Health Canada webinars on the Vaping Products Reporting Regulations for vaping stakeholders – October 10 and 11, and November 7, 8 and 28, 2023

Subject:

The Tobacco Control Directorate organized webinars on the Vaping Products Reporting Regulations for vaping stakeholders.

Dates:

• October 11 and November 7 and 28, 2023 (English)
• October 10 and November 8, 2023 (French)

Participants:

Health Canada (HC)

• Acting Manager (Chair), Reports Control Division (RCD), Tobacco Products Regulatory Office (TPRO), Tobacco Control Directorate (TCD), Controlled Substances and Cannabis Branch (CSCB)
• Senior Regulatory Affairs Officer, RCD, TCD, CSCB
• Senior Regulatory Affairs Officer, Scientific Regulations Division, TCD, CSCB

Vaping stakeholders

• About 150 members of the tobacco industry

Introduction:

Webinars on the requirements of the Vaping Products Reporting Regulations (VPRR) were held at the invitation of Health Canada.

The Chair opened the sessions.

The Chair reminded participants that the sessions are subject to disclosure as per Health Canada's policies on openness and transparency. In the interest of transparency, the Department stated that the sessions would be recorded and made available to the public. The Handling of information and privacy notice was mentioned and acknowledged.

Health Canada also referred to Article 5.3 of the World Health Organization Framework Convention on Tobacco Control, namely the department's international obligation to protect tobacco control policies from the vested interests of the tobacco industry.

Topics discussed:

Health Canada provided an overview of VPRR requirements and prescribed forms, including the scope and application of the Regulations, who must submit reports, the protection of submitted information and frequency of reporting. Examples of how to complete the forms for reporting sales and ingredients of vaping products were also provided.

Following the presentation, Health Canada responded to questions from members of the industry, who were particularly interested in obtaining clarification on the Regulations and the forms prescribed.

Questions and comments addressed the following:

• reporting responsibility issues, including situations in which suppliers could submit reports on behalf of manufacturers;
• product categorization in reporting forms;
• inconsistencies between the Regulations and required forms;
• instructions for completing the forms;
• confidentiality of information submitted;
• consequences for manufacturers if they are unable to obtain ingredient information from their suppliers.

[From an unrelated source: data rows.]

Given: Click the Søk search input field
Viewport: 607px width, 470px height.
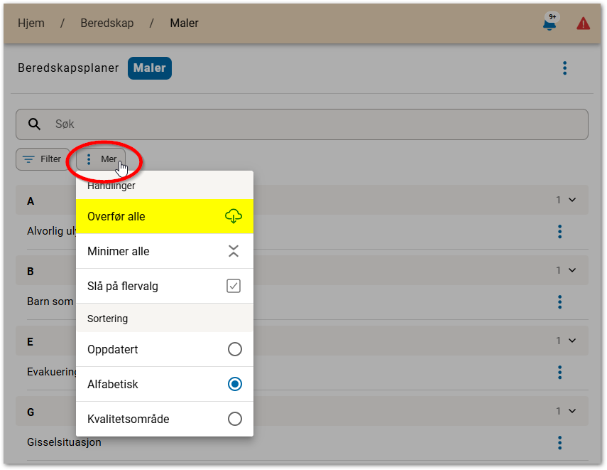Looking at the screenshot, I should [312, 124].
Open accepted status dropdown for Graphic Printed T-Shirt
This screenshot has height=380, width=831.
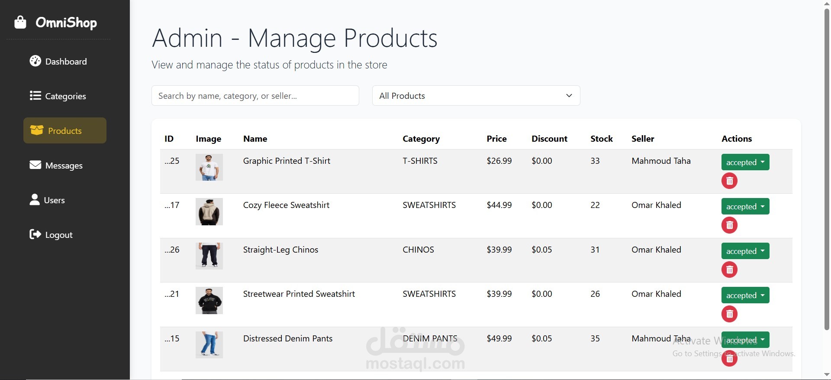[745, 162]
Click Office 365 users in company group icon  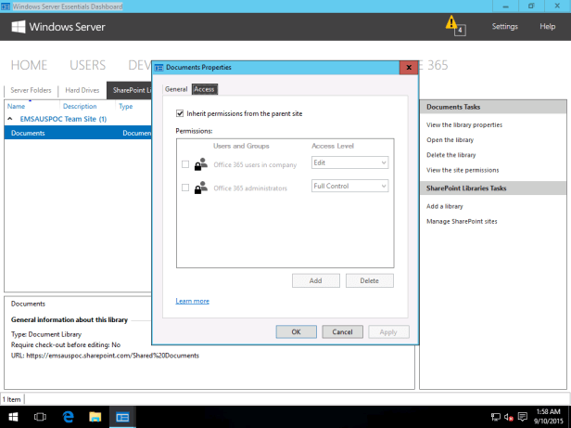pos(200,164)
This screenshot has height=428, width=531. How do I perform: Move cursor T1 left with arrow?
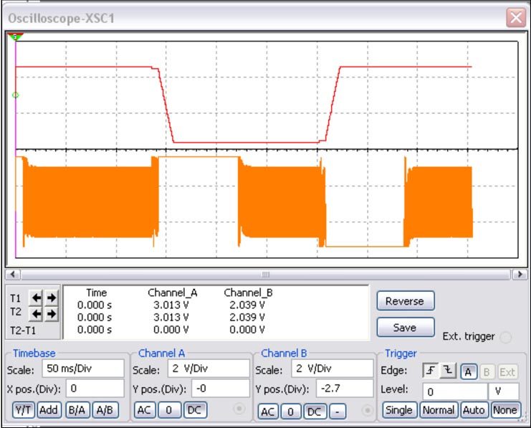coord(35,297)

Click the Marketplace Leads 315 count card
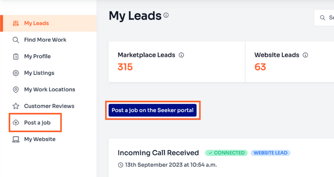click(x=176, y=62)
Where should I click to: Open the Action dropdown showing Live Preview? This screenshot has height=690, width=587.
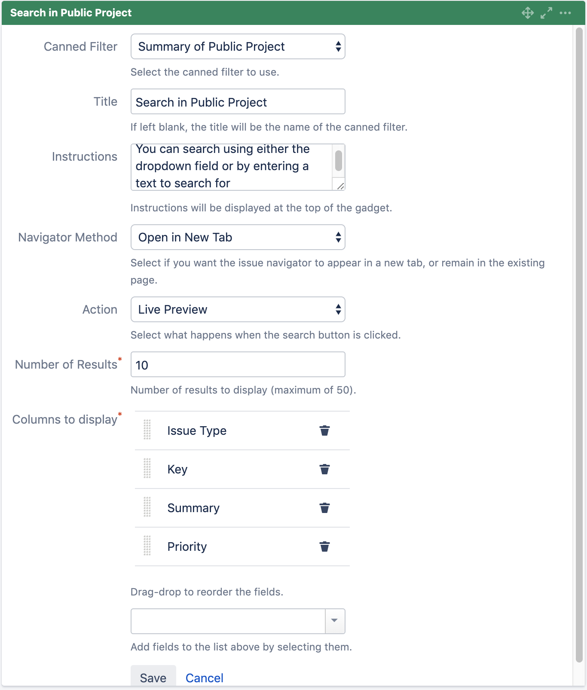tap(238, 309)
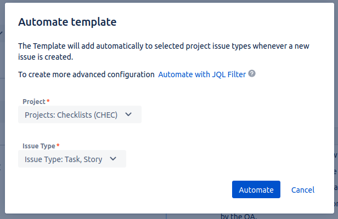
Task: Click the Project field label
Action: click(x=33, y=102)
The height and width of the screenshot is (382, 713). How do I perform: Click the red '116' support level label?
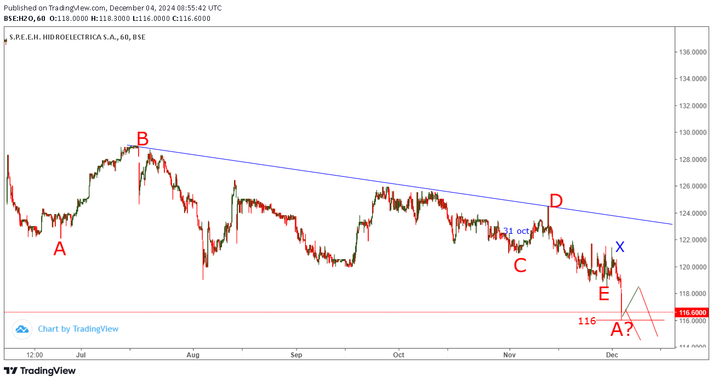[x=586, y=321]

To address these issues, Health Canada has explained what constitutes a manufacturer under the Tobacco and Vaping Products Act (TVPA). For example, importers are manufacturers within the meaning of the Act and are therefore required to report under the VPRR. Furthermore, in some cases, two or more entities may be involved in reporting for a given vaping product, for example:

• The owner of the product in Canada, i.e., the entity that controls the manufacture and sale of the product; and
• A manufacturer in Canada mandated by the product owner to manufacture vaping products on its behalf.

In such cases, Health Canada is not interested in receiving duplicate information, but must ensure that the information is complete. For sales reports, the VPRR requires the reporting of sales to be broken down according to the province or territory in which the product is intended for retail sale. The entity responsible for the sales report could be the company whose name appears on the vaping product sold to consumers, or the owner of the product. For the ingredients report, the product owner may report the ingredients, or the contract manufacturer may report the ingredients on behalf of the product owner.

Conversely, a retailer who sells exclusively at retail is not required to submit reports under the VPRR. Health Canada encouraged participants to consult the definitions of manufacturer and manufacture in section 2 of the TVPA (https://laws-lois.justice.gc.ca/eng/acts/t-11.5/page-1.html#h-449153) and the definition of manufacturer in section 1 of the VPRR.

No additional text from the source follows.